■ EXCERPT PROVIDED:
Folding Simulations of a Nuclear Receptor Box-Containing Peptide Demonstrate the Structural Persistence of the LxxLL Motif Even in the Absence of Its Cognate Receptor.

Regulation of nuclear receptors by their coactivators involves the recognition and binding of a specific sequence motif contained in the coactivator sequence. This motif is known as the nuclear receptor (NR) box and contains a conserved LxxLL subsequence, where L is leucine and x is any amino acid residue. Crystallographic studies have shown that the LxxLL motifs adopt an α-helical conformation when bound to their cognate nuclear receptors. Here we use an extensive set of folding molecular dynamics simulations to examine whether the α-helical conformation demonstrated by the LxxLL motifs in the bound state may represent a persistent structural preference of these peptides even in the absence of their cognate receptors. To this end, we have performed a grand total of 35 μs of adaptive tempering folding simulations of an NR-box-containing peptide derived from Drosophila's fushi tarazu segmentation gene product. Our simulations-performed using full electrostatics and an explicit representation of two different solvents (water and a TFE/water mixture)-clearly indicate the presence of a persistent helical preference of the LxxLL motif with a concomitant native-like structure and contacts between the motif's leucine residues. To lend further support to our findings, we compare the simulation-derived peptide dynamics with experimental NMR-derived nuclear Overhauser effect (NOE) measurements that had been previously obtained for the same peptide in the same two solvents. The comparison demonstrates a quantitative agreement between simulation and experiment with average upper bound NOE violations of less than 0.084 Å, thus independently validating our main conclusion concerning the intrinsic preference of NR-box motifs to form helical structures even in the absence of their cognate receptors.

■ THE DATA:
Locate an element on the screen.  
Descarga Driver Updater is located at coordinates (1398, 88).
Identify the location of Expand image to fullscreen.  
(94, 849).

■ PROBLEM DETAILS: Write out the passage of the abstract on LxxLL motif folding simulations above, from the words containing "Folding Simulations of a Nuclear" through the words "Its Cognate Receptor.".

■ EXERCISE SOLUTION:
Folding Simulations of a Nuclear Receptor Box-Containing Peptide Demonstrate the Structural Persistence of the LxxLL Motif Even in the Absence of Its Cognate Receptor.